Material and Methods: We retrospectively analyzed CA status in KD patients followed at our institution for persistent CA dilatation. All patients who had a diagnostic catheterization between 2002 and 2012 were considered. Serial echocardiographic dimensions of LCA, RCA, and LAD upon diagnosis, 1 week, 2 weeks, 4 weeks, 2 months, 3-6 months, and 9-12 months later were normalized to BSA using published CA Z-score equations. Data were contrasted with CA angiography description of CA dominance: right or left dominance was adopted when the respective CA supplies both diaphragmatic LV free wall and posterior inter ventricular septum (IVS); Co-dominance was when posterior IVS was supplied by RCA and diaphragmatic LV free wall by LCA.

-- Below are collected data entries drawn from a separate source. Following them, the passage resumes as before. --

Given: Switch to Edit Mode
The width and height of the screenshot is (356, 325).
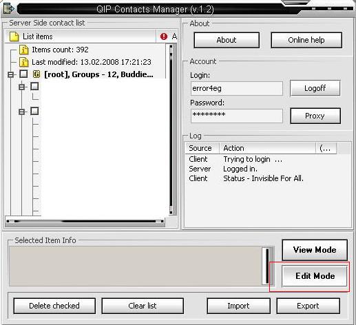Looking at the screenshot, I should click(x=315, y=276).
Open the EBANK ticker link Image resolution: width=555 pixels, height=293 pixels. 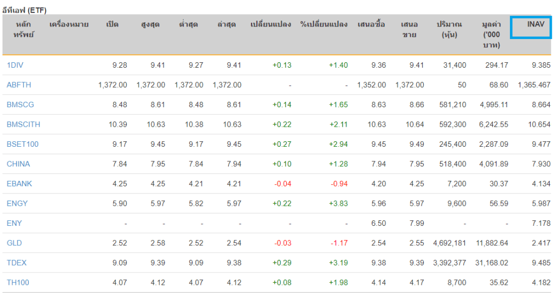(20, 184)
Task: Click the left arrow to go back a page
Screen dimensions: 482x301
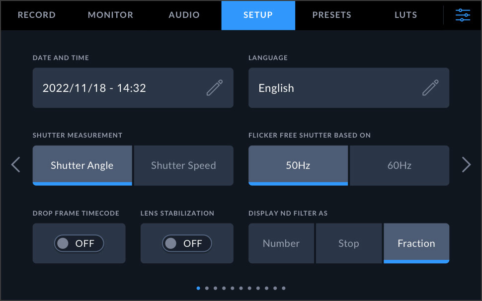Action: [15, 165]
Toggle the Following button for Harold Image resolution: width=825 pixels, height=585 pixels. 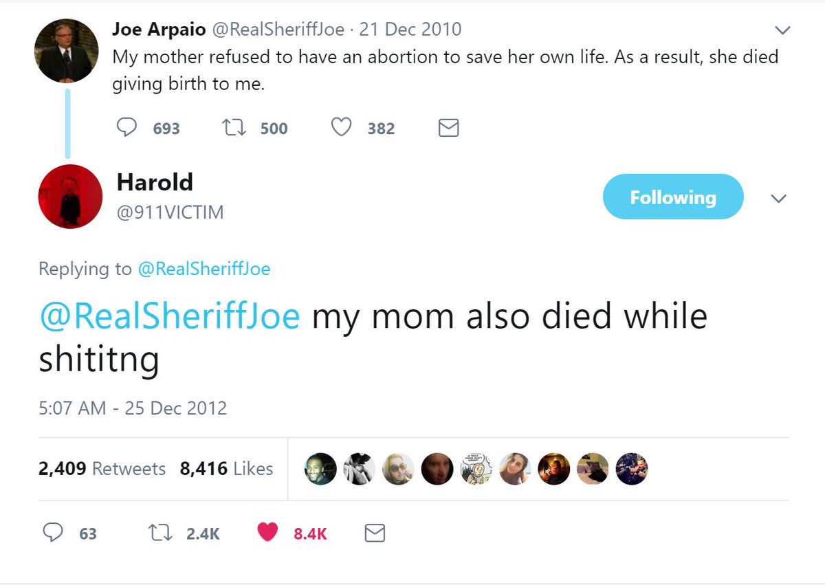tap(672, 197)
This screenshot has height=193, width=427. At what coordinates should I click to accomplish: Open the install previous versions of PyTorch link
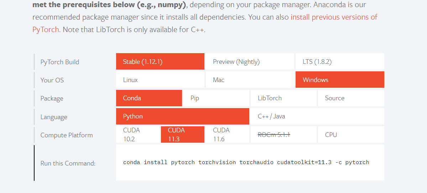pyautogui.click(x=334, y=17)
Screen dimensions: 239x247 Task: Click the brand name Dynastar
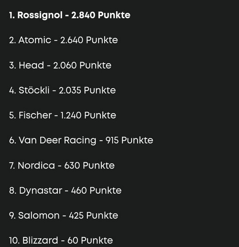click(41, 191)
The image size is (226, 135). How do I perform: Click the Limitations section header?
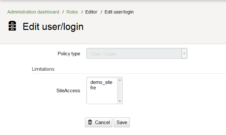click(x=43, y=69)
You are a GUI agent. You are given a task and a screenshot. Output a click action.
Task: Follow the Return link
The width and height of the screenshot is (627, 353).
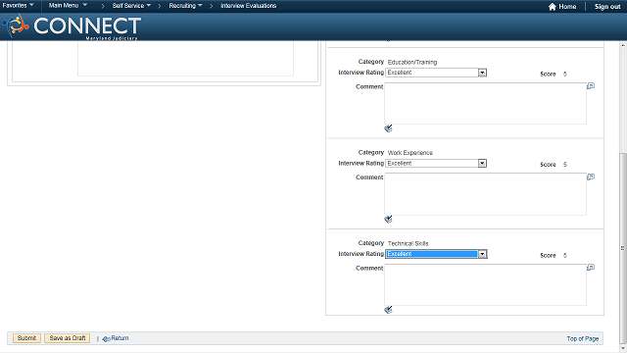point(116,338)
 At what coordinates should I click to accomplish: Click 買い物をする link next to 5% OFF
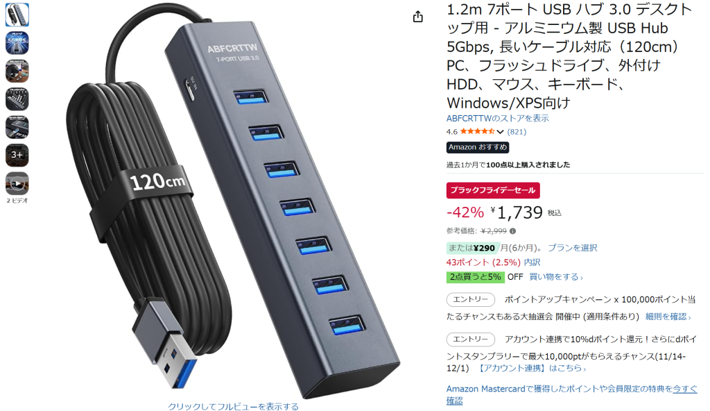555,277
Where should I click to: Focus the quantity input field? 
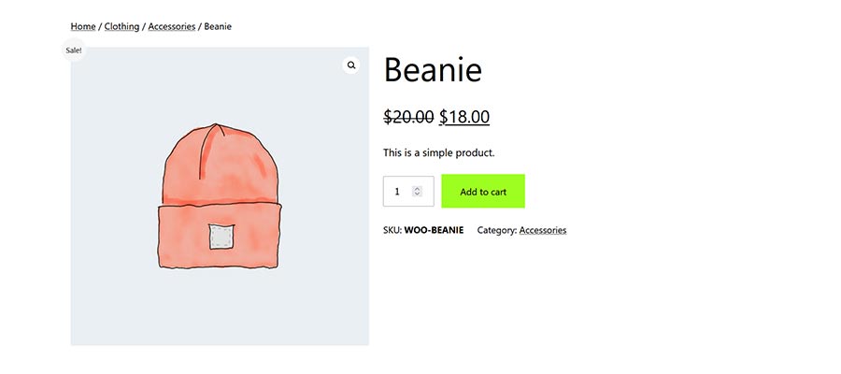[399, 192]
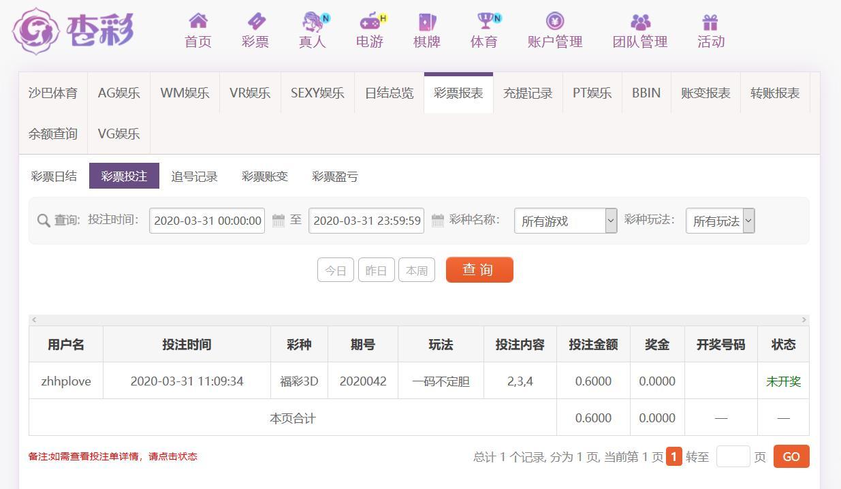
Task: Select the 今日 quick filter button
Action: (336, 270)
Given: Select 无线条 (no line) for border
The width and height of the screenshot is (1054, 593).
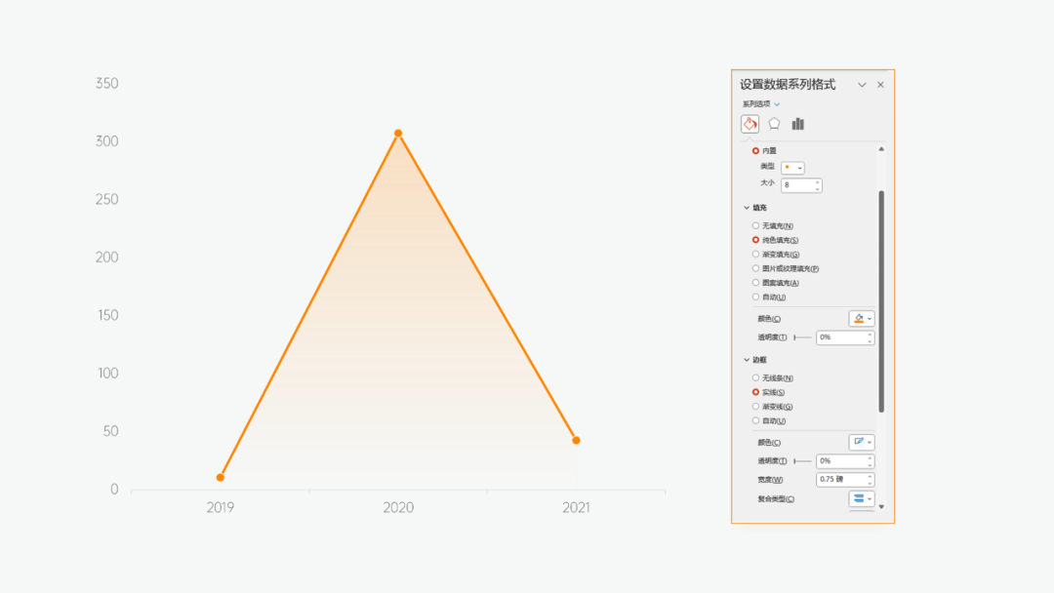Looking at the screenshot, I should [755, 378].
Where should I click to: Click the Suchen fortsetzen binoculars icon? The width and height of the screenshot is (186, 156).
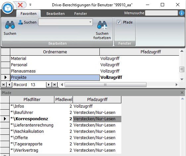[102, 25]
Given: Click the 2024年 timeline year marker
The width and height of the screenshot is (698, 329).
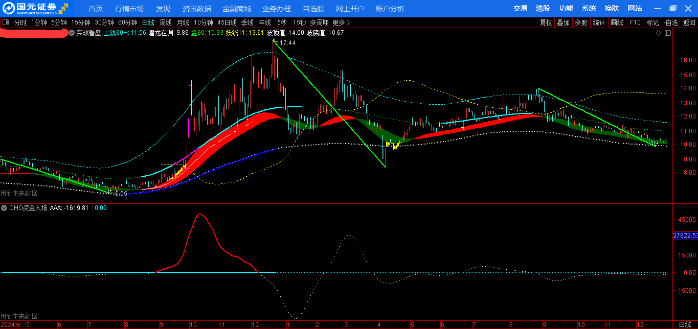Looking at the screenshot, I should pos(11,325).
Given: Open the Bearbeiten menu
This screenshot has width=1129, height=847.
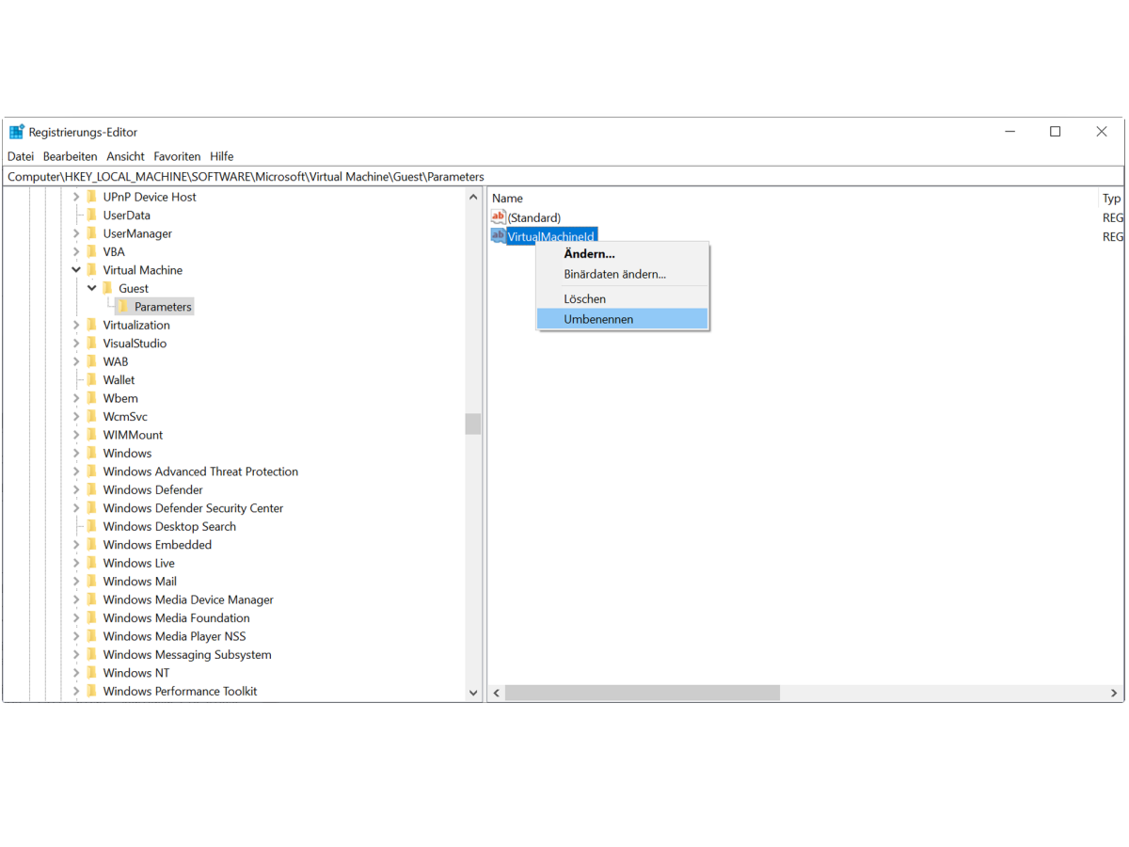Looking at the screenshot, I should coord(70,156).
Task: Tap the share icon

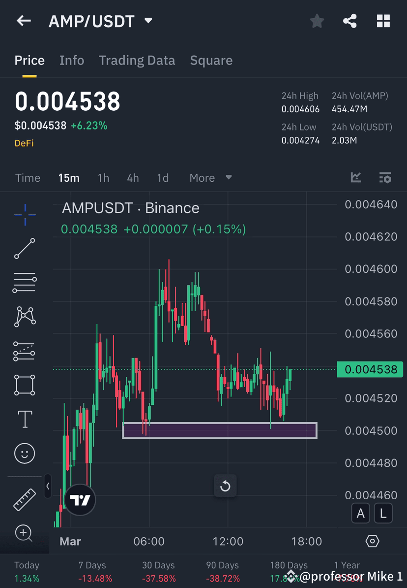Action: coord(349,21)
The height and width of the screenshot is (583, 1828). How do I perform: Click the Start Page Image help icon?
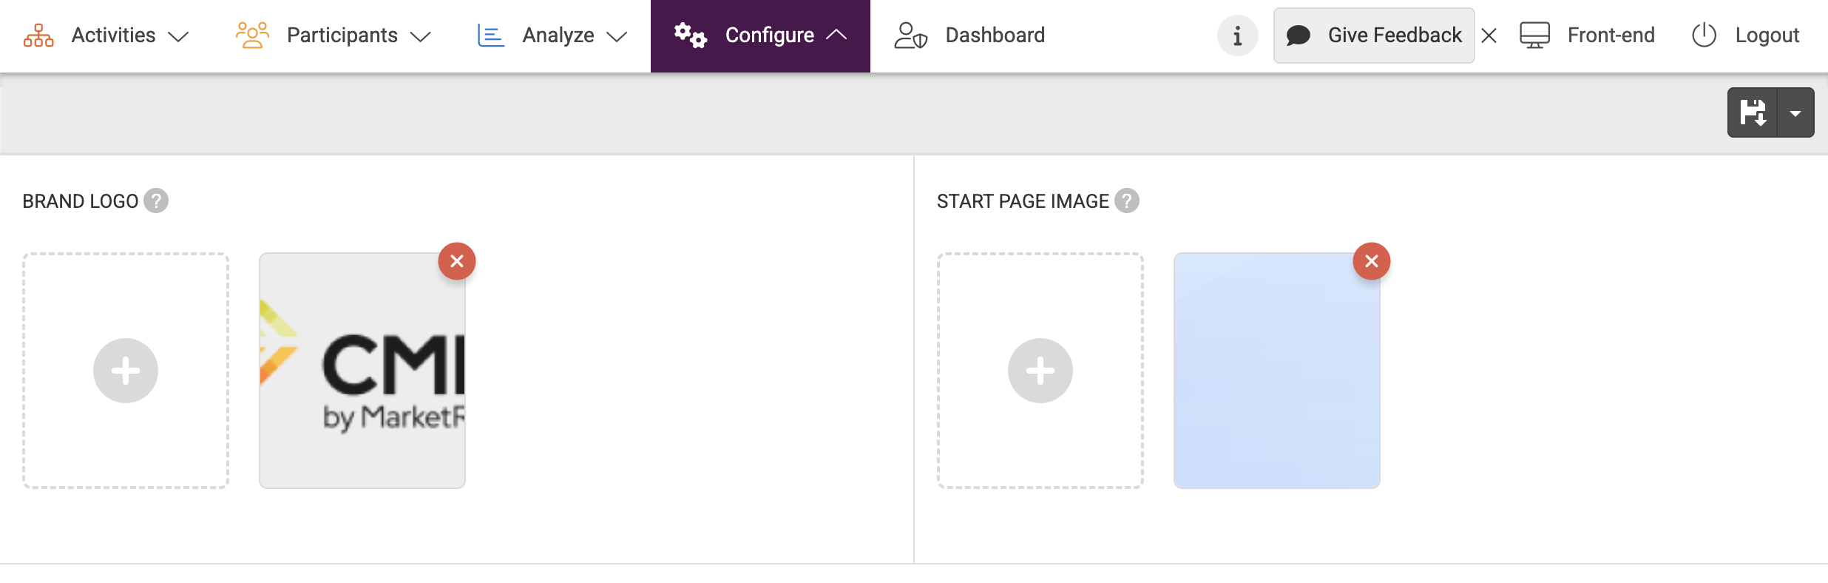pos(1127,200)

Results: Of 69 potential patients, 16 were excluded (9 never presented a CA dilatation and 7 had CA aneurysms). The interval between acute onset and selective CA angiography of the remaining 53 patients was 69.5±52.8months at 9.2±5.2years old. Of the latter, 20(37.7%) had LCA-dominance, 31(58.5%) RCA-dominance, and 2(3.8%) Co-dominance. Upon KD onset, the LCA-dominant subset had 14/20(70%) ipsilateral dilatation vs. 6/20(30%) contralateral dilatation. Similarly, RCA-dominant dilatation was ipsilateral in 21/31(68%) vs. 10/31(32%) contralateral dilatation (p=0.89). On late follow-up, persistent CA dilatation was similar between LCA-dominance 6/14(43%) and RCA-dominance 10/21(47%) (p=0.94). The interval between onset and normalizing CA Z-score was 1.16±1.65 vs. 2.45±3.6years in ispilateral vs. contralateral subsets (p=0.19). From the inflammatory perspective, serum albumin was significantly lower in patients with contralateral CA dilatation (p=0.02). Nevertheless, other inflammatory markers did not show a significant difference.

Conclusion: Transitory CA dilatation following KD is closely related to anatomical dominance. This may be a reflection of vasodilation during immune carditis rather than coronary vasculitis.